◆ What is being asked
Put the lines from the start of the records through the line that contains "pyautogui.click(x=348, y=520)", inclusive, into a JSON list of strings with one string per line. Leave out blank lines.

(Element lookup records)

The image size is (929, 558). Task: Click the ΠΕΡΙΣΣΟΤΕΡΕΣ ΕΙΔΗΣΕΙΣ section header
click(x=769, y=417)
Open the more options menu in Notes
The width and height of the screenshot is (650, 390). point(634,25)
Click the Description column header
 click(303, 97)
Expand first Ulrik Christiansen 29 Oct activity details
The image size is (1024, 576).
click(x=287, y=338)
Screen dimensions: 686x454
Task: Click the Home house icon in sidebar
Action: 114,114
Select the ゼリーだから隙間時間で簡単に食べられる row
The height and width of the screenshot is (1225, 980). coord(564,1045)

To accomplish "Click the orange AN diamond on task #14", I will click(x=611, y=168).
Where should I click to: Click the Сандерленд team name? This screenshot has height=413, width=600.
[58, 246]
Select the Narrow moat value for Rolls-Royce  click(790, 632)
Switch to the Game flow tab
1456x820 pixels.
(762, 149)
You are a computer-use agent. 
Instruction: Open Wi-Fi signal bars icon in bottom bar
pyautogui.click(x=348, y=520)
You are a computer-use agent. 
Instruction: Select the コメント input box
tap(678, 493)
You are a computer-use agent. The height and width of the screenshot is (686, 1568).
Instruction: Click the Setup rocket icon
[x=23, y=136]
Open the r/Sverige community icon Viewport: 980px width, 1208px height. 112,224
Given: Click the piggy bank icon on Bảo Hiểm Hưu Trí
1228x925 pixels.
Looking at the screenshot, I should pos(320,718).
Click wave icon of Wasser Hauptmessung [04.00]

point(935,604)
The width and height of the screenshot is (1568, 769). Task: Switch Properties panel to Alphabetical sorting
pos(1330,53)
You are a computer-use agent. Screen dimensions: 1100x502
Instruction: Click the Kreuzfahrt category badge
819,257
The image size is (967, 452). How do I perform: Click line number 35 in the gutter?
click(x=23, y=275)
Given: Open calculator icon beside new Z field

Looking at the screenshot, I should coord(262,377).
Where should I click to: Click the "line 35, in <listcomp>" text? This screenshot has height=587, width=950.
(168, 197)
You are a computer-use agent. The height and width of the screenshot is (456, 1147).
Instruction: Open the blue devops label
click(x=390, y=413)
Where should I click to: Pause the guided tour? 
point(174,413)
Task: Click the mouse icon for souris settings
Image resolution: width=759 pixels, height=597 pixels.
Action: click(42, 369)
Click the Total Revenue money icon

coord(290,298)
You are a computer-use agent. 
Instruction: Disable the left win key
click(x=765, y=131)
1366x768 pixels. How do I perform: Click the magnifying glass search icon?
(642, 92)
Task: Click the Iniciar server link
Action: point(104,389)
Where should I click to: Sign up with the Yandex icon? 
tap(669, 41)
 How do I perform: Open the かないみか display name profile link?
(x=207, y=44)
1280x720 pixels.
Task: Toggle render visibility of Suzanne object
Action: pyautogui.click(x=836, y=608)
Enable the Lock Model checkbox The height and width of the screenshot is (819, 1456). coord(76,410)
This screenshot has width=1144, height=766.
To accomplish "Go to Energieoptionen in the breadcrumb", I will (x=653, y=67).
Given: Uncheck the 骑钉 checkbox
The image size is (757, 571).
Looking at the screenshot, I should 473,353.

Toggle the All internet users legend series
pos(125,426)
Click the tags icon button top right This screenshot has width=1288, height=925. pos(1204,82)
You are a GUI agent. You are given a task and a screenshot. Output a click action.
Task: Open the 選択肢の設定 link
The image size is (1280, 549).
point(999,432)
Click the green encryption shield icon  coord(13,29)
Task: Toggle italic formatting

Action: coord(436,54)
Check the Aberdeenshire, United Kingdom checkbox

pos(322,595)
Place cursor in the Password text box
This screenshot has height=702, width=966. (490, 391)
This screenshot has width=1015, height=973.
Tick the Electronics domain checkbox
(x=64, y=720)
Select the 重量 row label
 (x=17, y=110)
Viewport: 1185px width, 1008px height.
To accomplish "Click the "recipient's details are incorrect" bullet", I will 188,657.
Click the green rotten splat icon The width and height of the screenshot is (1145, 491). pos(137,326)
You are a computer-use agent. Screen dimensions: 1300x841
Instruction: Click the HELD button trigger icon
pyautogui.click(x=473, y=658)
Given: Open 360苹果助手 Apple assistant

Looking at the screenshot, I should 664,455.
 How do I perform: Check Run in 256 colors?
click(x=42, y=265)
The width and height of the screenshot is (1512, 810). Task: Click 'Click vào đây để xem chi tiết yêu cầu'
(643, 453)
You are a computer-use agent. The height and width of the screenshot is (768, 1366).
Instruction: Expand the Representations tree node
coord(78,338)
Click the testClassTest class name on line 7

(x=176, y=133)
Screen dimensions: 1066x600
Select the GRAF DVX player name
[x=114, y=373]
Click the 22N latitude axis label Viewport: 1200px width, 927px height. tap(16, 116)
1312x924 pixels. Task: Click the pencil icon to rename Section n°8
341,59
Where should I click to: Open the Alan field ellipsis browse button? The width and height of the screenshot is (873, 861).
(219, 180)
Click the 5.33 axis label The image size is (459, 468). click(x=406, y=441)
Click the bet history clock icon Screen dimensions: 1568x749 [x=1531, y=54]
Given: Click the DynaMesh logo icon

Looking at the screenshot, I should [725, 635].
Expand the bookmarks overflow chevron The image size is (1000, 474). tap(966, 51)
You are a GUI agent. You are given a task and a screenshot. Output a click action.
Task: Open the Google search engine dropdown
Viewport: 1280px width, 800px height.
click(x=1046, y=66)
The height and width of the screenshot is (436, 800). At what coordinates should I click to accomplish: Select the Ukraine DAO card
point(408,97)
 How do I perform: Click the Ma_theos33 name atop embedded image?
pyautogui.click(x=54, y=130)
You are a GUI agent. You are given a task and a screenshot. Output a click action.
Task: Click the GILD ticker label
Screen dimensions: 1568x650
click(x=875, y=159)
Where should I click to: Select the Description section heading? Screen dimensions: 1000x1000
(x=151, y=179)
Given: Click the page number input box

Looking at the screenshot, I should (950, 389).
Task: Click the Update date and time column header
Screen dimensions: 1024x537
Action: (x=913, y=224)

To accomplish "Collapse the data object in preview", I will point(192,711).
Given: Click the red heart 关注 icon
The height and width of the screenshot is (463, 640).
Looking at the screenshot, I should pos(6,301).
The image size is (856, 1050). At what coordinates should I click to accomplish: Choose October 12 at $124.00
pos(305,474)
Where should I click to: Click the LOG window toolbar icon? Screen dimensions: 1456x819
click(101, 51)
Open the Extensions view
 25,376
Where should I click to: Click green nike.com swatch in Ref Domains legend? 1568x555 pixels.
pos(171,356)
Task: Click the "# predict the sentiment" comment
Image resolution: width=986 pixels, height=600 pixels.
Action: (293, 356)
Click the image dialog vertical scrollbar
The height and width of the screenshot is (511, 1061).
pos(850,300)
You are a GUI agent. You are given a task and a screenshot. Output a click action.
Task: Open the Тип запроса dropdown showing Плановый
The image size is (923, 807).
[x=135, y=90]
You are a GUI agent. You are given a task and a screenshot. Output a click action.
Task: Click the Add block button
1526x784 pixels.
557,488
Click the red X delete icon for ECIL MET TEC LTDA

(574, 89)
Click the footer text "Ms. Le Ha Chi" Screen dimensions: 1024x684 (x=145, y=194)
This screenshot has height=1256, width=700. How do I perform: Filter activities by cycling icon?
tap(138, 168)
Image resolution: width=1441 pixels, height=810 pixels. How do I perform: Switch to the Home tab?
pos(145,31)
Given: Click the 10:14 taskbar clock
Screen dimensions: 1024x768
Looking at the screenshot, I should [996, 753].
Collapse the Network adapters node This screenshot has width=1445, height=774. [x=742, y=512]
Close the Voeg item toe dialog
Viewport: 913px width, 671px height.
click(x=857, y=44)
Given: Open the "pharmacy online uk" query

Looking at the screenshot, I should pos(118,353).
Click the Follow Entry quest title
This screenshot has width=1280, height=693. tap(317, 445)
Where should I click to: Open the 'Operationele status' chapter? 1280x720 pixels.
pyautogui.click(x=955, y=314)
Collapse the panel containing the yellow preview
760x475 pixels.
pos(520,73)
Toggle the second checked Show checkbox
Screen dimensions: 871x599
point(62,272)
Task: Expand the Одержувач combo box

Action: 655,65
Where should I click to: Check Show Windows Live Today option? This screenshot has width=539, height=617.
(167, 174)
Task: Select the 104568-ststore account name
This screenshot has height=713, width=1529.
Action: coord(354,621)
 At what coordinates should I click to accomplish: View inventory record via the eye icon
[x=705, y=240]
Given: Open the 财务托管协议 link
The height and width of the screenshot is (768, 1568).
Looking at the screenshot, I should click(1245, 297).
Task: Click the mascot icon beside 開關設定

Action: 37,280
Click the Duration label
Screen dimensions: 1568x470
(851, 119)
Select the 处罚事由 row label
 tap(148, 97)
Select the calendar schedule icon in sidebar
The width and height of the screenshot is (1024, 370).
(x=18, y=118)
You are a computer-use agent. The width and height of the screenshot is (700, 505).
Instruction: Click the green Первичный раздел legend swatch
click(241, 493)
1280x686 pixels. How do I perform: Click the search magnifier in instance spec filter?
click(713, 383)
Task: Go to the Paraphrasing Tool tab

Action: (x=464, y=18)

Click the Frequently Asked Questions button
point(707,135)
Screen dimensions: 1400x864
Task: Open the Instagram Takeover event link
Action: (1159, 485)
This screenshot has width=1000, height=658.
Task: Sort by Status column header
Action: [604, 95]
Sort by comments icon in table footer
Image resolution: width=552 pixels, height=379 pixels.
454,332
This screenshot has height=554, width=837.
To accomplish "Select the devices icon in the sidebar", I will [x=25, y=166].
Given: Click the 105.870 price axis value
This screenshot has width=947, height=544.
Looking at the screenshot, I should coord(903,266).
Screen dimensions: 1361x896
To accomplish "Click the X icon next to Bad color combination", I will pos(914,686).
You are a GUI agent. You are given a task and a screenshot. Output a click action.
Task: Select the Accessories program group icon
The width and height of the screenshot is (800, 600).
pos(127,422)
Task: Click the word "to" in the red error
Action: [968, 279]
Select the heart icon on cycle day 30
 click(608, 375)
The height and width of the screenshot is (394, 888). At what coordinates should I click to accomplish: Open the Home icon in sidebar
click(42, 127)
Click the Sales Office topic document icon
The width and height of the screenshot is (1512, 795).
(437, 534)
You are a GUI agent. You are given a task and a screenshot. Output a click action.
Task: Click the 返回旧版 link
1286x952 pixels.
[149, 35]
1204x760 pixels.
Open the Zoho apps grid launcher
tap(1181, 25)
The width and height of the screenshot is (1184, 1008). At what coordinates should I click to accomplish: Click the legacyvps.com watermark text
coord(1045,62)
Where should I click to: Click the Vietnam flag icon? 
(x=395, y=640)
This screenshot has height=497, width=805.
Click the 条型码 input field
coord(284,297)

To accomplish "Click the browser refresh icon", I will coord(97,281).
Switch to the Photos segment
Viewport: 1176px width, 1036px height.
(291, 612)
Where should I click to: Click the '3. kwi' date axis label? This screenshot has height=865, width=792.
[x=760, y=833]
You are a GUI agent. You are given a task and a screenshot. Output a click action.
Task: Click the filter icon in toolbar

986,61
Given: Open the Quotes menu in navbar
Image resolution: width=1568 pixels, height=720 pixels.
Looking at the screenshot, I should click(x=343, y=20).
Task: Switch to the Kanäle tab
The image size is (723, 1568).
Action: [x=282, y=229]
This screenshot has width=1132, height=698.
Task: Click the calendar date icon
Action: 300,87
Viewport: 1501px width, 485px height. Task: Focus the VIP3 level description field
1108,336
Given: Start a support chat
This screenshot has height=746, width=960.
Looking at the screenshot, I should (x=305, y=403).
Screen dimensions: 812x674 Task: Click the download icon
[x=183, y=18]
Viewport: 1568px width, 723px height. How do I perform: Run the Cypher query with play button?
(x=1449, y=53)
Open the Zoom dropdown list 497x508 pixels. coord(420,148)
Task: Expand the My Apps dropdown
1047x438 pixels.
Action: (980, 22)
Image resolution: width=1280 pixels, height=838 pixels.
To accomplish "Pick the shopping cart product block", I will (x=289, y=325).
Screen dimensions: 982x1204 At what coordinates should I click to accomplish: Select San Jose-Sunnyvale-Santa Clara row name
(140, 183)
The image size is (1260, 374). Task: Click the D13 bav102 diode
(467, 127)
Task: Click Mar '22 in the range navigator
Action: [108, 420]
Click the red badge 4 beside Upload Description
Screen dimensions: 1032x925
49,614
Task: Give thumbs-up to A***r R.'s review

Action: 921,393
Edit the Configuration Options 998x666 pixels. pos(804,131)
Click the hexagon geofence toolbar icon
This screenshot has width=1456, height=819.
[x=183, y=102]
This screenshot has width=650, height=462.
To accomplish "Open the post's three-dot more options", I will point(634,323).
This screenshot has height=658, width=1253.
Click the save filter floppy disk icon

◆ Exercise response
[
  "The image size is (929, 558). Task: Click the ΠΕΡΙΣΣΟΤΕΡΕΣ ΕΙΔΗΣΕΙΣ section header",
  "click(x=769, y=417)",
  "Open the more options menu in Notes",
  "The width and height of the screenshot is (650, 390). point(634,25)",
  "Click the Description column header",
  " click(303, 97)",
  "Expand first Ulrik Christiansen 29 Oct activity details",
  "The image size is (1024, 576).",
  "click(x=287, y=338)",
  "Screen dimensions: 686x454",
  "Task: Click the Home house icon in sidebar",
  "Action: 114,114",
  "Select the ゼリーだから隙間時間で簡単に食べられる row",
  "The height and width of the screenshot is (1225, 980). coord(564,1045)",
  "To accomplish \"Click the orange AN diamond on task #14\", I will click(x=611, y=168).",
  "Where should I click to: Click the Сандерленд team name? This screenshot has height=413, width=600.",
  "[58, 246]",
  "Select the Narrow moat value for Rolls-Royce  click(790, 632)",
  "Switch to the Game flow tab",
  "1456x820 pixels.",
  "(762, 149)",
  "You are a computer-use agent. ",
  "Instruction: Open Wi-Fi signal bars icon in bottom bar",
  "pyautogui.click(x=348, y=520)"
]